* Page text:
>> start

The double recursive strategy search algorithm is based on Symbolic Automatic Parallel Planner (SAPP). The SAPP algorithm is able to instantly generate optimal strategy for huge networks and large-scale slicing. SAPP is modeled based on the principle of parallel, and describes the topology of hardware clusters by building an abstraction machine, and optimizes the cost model through symbolic simplicity. The cost model compares the relative costs of different parallel strategy rather than the predicted absolute delay, thus greatly compressing the search space and guaranteeing minute-level search times for 100-card clusters.
Hardware platforms supported by the double recursive strategy search algorithm include Ascend, GPU, and need to run in Graph mode.
Related interfaces:
mindspore.set_auto_parallel_context(parallel_mode=ParallelMode.AUTO_PARALLEL, search_mode="recursive_programming")
: Set the parallel mode to auto-parallel and the search mode to a double recursive strategy search algorithm.
No additional configuration is required for the double recursive strategy search algorithm, except for the context above.
The double recursive strategy search algorithm is a fully automatic operator-level strategy search scheme, where the user does not need to configure the model in any way, and the algorithm automatically searches for parallel policies that minimize the communication cost.
There are two core shortcomings of traditional automatic operator-level strategy search.
For the first problem, the double recursive strategy search algorithm summarizes its symmetric multi-order characteristics by abstracting the AI training cluster, so it can equivalently perform a recursive dichotomy to compress the search space due to the number of devices; on the other hand, the double recursive strategy search algorithm categorizes the communication cost of operators, compares the communication cost within the operators as well as the cost of rearrangement of the operators, and compresses the exponentially complex search complexity to a linear one by ranking the weights of the operators.

>> end

* Entries for locating words and elements:
>> start

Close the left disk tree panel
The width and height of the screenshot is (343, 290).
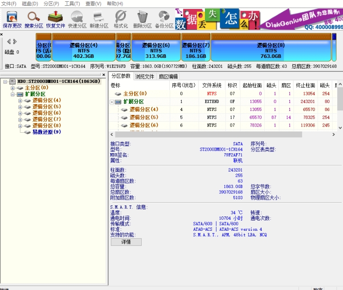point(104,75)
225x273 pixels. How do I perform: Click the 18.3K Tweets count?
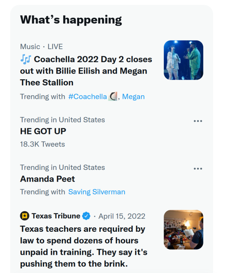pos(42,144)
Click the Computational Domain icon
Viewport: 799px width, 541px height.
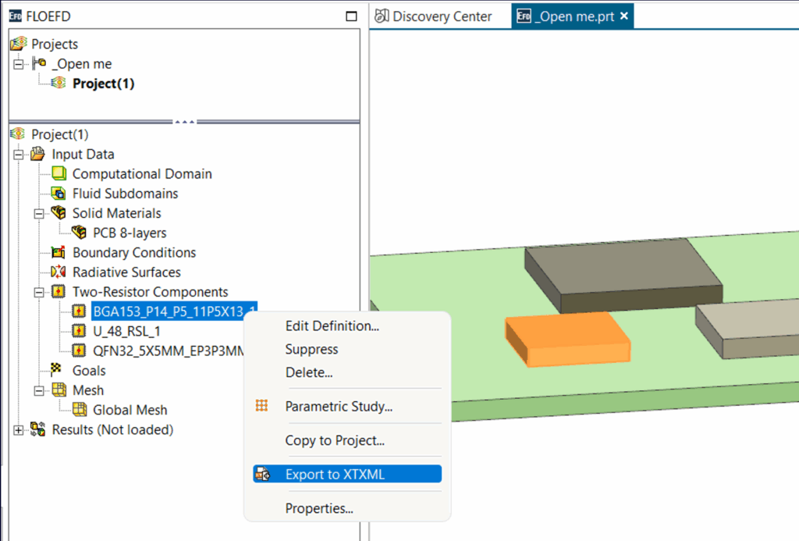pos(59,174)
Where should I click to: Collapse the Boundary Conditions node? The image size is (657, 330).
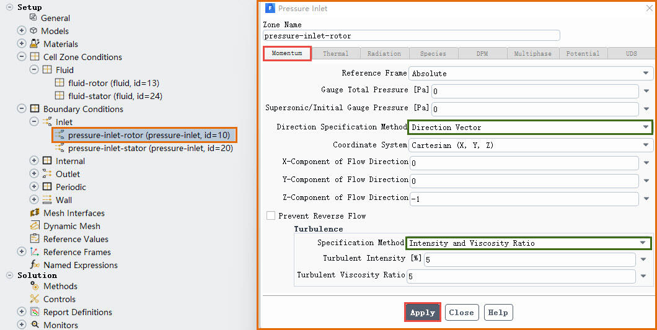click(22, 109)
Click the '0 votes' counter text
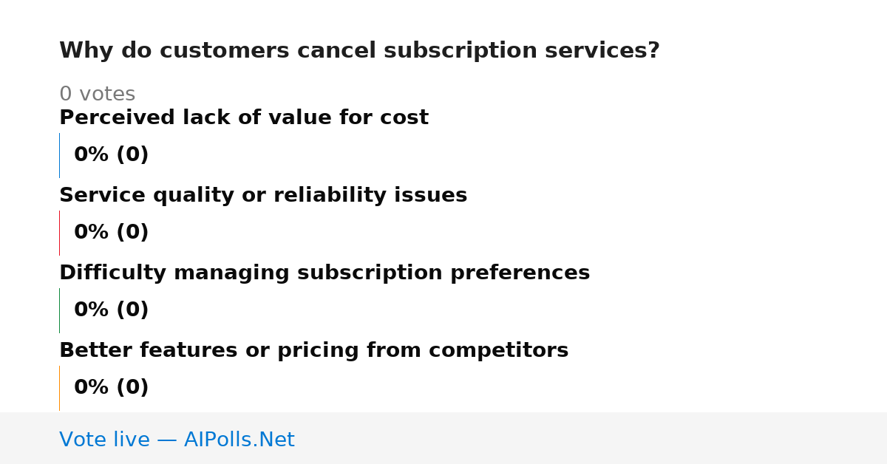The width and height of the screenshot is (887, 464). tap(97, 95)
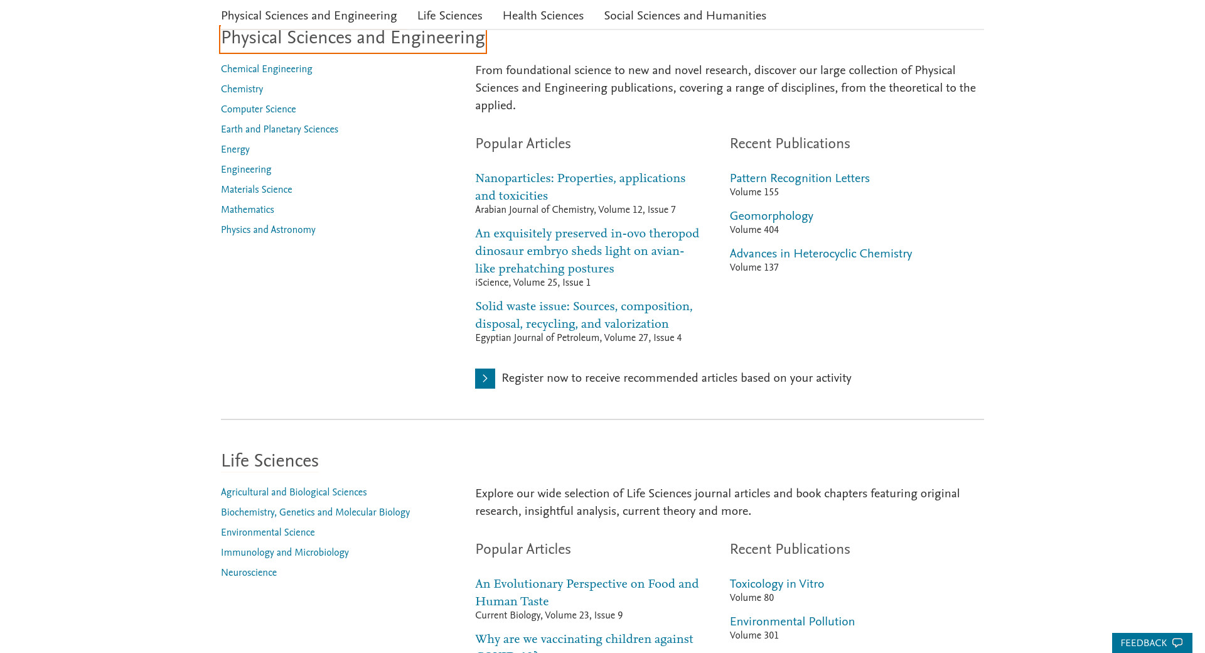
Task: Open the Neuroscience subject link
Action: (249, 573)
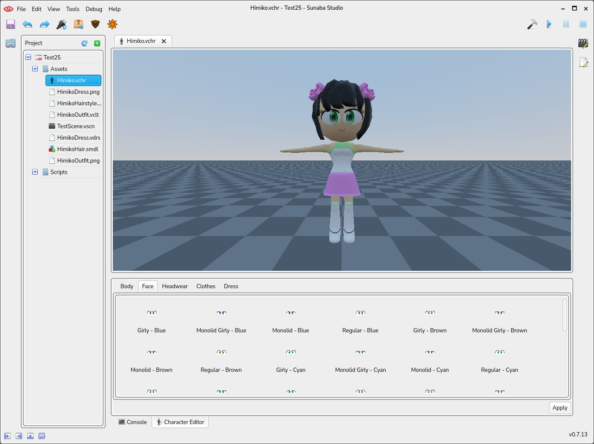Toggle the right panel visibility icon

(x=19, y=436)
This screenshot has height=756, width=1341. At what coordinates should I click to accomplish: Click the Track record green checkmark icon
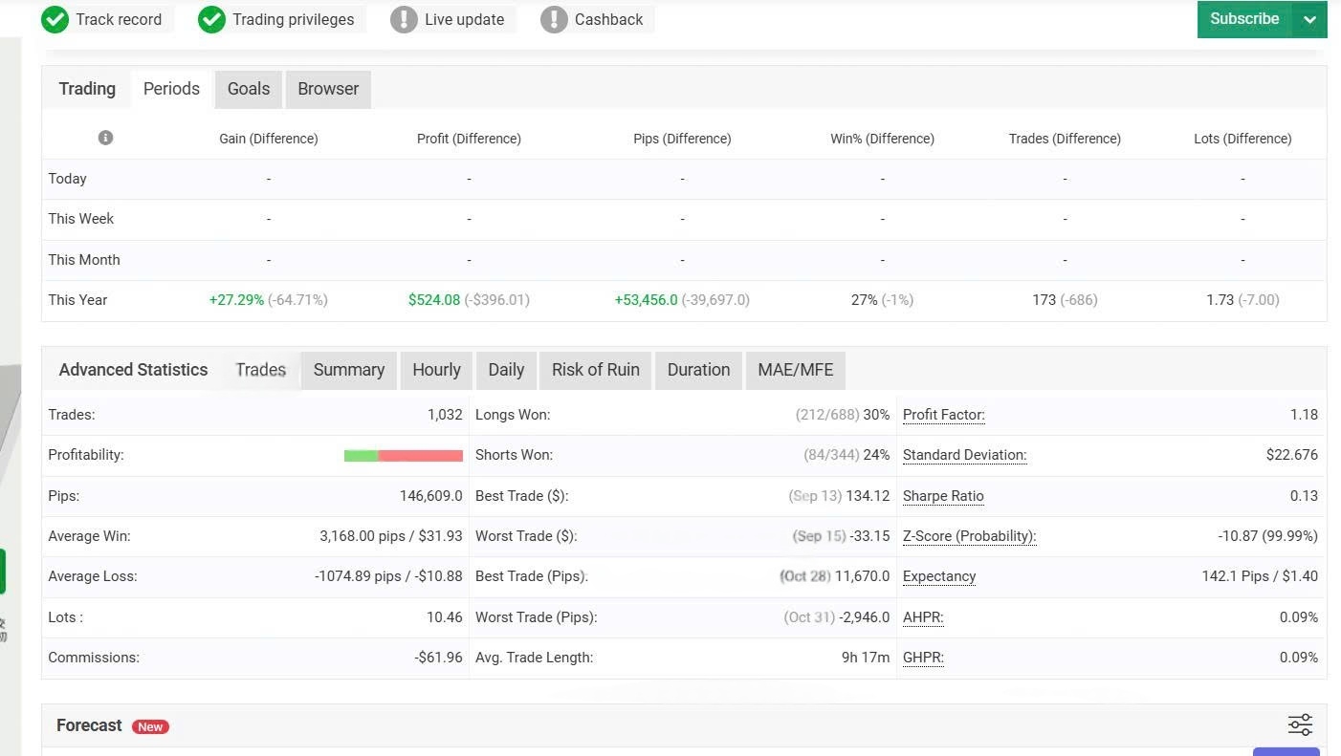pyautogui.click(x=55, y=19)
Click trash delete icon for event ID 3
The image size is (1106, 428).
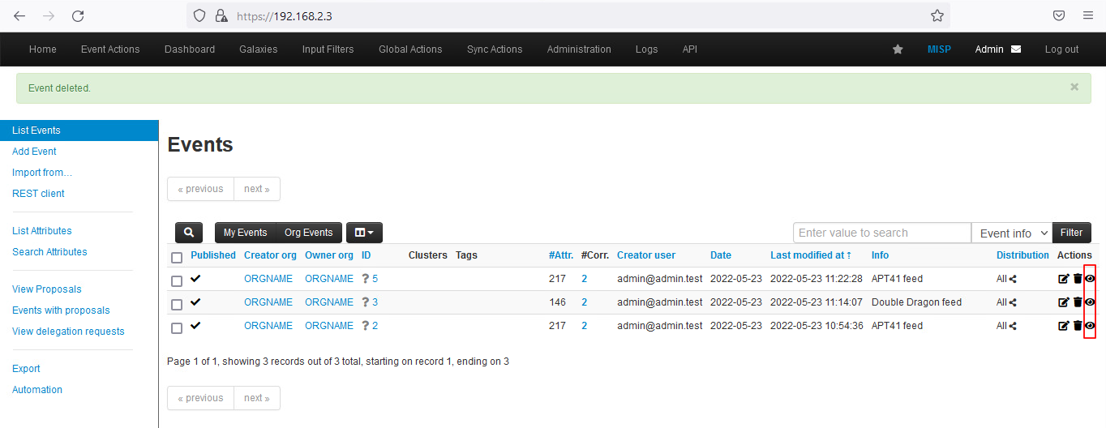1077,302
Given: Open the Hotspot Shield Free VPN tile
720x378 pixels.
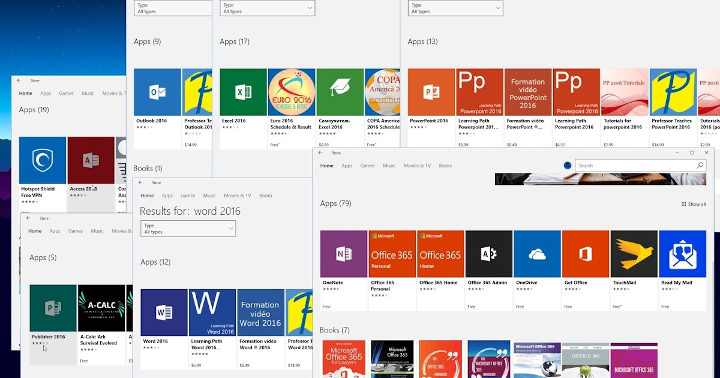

>> end

* Task set:
• A. Reproduce the stretch of the strategy search text from "Hardware platforms supported" through "the communication cost.".
• B. Using the strategy search text, answer the following questions.
(i) What planner is the double recursive strategy search algorithm based on?
(ii) Which hardware platforms does the algorithm support, and in what mode must it run?
(iii) What value is given for search_mode in the related interface?

* Answers in order:
• A.
Hardware platforms supported by the double recursive strategy search algorithm include Ascend, GPU, and need to run in Graph mode.
Related interfaces:
mindspore.set_auto_parallel_context(parallel_mode=ParallelMode.AUTO_PARALLEL, search_mode="recursive_programming")
: Set the parallel mode to auto-parallel and the search mode to a double recursive strategy search algorithm.
No additional configuration is required for the double recursive strategy search algorithm, except for the context above.
The double recursive strategy search algorithm is a fully automatic operator-level strategy search scheme, where the user does not need to configure the model in any way, and the algorithm automatically searches for parallel policies that minimize the communication cost.

• B.
(i) Symbolic Automatic Parallel Planner (SAPP)
(ii) Ascend and GPU, in Graph mode
(iii) "recursive_programming"